Mendengar kata cucu membuat Viola menjadi ragu, ucapan Beni memang ada benarnya. Apalagi pernikahan mereka berdua terikat sebuah perjanjian, tidak mungkin melakukan hubungan suami istri. Namun, dalam hati kecil Viola tidak ingin membuat orang tua kecewa.
"Gue bisa penuhi, kesehatan gue juga normal," ucap Viola ragu-ragu.
Beni menarik tangan Viola, hingga tubuh mereka saling bersentuhan. Akan tetapi, Viola langsung mendorong tubuh Beni.
"Apaan sih, lo!" Viola mengusap tubuhnya yang tersentuh tubuh suaminya.
"Sok jual mahal," cibir Beni.
Viola tidak peduli akan ucapan suaminya, ia mengambil belanjaan yang baru dibelinya lalu menata ke dalam kulkas. Dari kecil Viola memang suka memasak, jadi tidak perlu diragukan lagi kemampuannya. Ia juga pernah bersekolah di jurusan tata boga, tetapi mamanya tidak setuju karena dianggap sepele. Diam-diam Viola menekuni kegiatan memasak, hingga mahir sampai sekarang.
Setelah semuanya beres, Viola memutuskan memasak menu untuk makan malam. Ia akan membuat steak daging kesukaannya.
"Jangan-jangan Beni tidak suka steak. Apa gue tanya dulu?" Dalam hatinya Viola bertanya-tanya.
Dapur juga harus terlihat bersih setelah digunakan, Viola selalu menjaga kebersihannya. Sambil mengelap meja, ia kembali kepikiran dengan Beni.
"Ngapain juga gue pikirin laki-laki brengsek!" Viola menghentikan kegiatannya.
Beni ternyata sudah berdiri di depan Viola, hingga membuatnya kaget. Ia sengaja ke dapur, karena hendak memberitahukan kalau akan pergi ke luar.
"Lo mau kemana lagi, Ben? Gue juga mau pergi, kalau lo pergi," kata Viola merasa kesal berada di rumah sendiri.
"Bukan urusan lo!" jawab Beni ketus.
Perlahan Viola memejamkan matanya, lalu melepas sandal yang digunakan. Ia melemparkan sandal itu, hingga mengenai kepala suaminya. Keduanya menjadi bertengkar, saling melemparkan benda yang yang ada di dapur hingga menjadi berantakan.
Kondisi dapur di rumah Beni saat ini sudah seperti kapal pecah, peralatan masak berceceran di lantai. Untung saja steak buatan Viola masih dalam kondisi aman, jadi bisa dimakan nanti.
"Beresin rumah gue," pinta Beni.
"Gue mau keluar dari rumah lo!" seru Viola, meninggalkan Beni yang masih mematung.

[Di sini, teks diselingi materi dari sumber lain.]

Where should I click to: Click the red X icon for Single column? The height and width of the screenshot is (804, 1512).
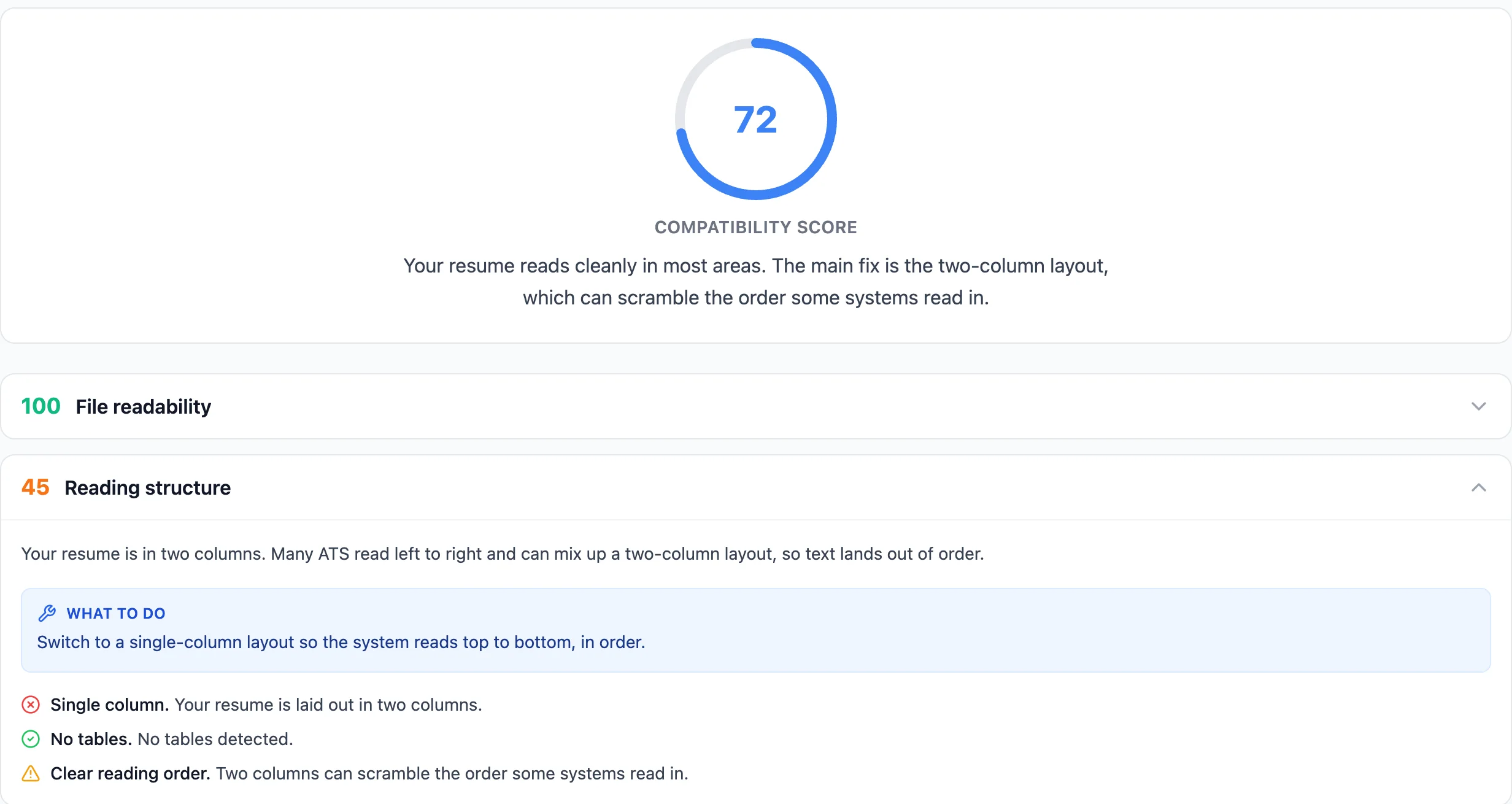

Dada Viola tiba-tiba terasa sesak, ia berjalan ke halaman belakang lalu mendudukkan diri di pinggir kolam renang. Merenungi nasibnya yang tiba-tiba menikah, tetapi tidak mendapatkan kebahagiaan seperti pengantin lainnya.
Bulir air mata tak terasa menetes di kedua pipinya, walaupun terlihat kuat sebenarnya hatinya sangat rapuh. Viola ternyata mudah sekali menangis, apalagi saat sedang kecewa seperti ini.
Jika diteruskan pernikahannya, ia sendiri yang akan hancur. Namun, semua sudah terlanjur disetujui. Bahkan dengan lantang tanpa berpikir panjang, ia menandatangani surat perjanjian yang tidak masuk akal.
"Kenapa aku ceroboh sekali," gumam Viola dalam hati.
Sementara Beni mengurungkan niatnya untuk pergi, rencananya ia hendak menemui Lidia di rumah sakit. Dika dari tadi mengirimkan pesan dan foto Lidia, hingga membuatnya tidak tega. Akan tetapi, semua di luar dugaan ia justru bertengkar dengan istrinya.
Beni menghubungi cleaning servis yang ada di kantornya, meminta untuk membersihkan rumahnya sekarang juga. Dalam waktu singkat, mereka harus merapikan seperti sedia kala.
Terdengar suara ketukan pintu, Beni segera membukanya. Ternyata yang datang adalah sahabatnya, ia segera mempersilahkan masuk.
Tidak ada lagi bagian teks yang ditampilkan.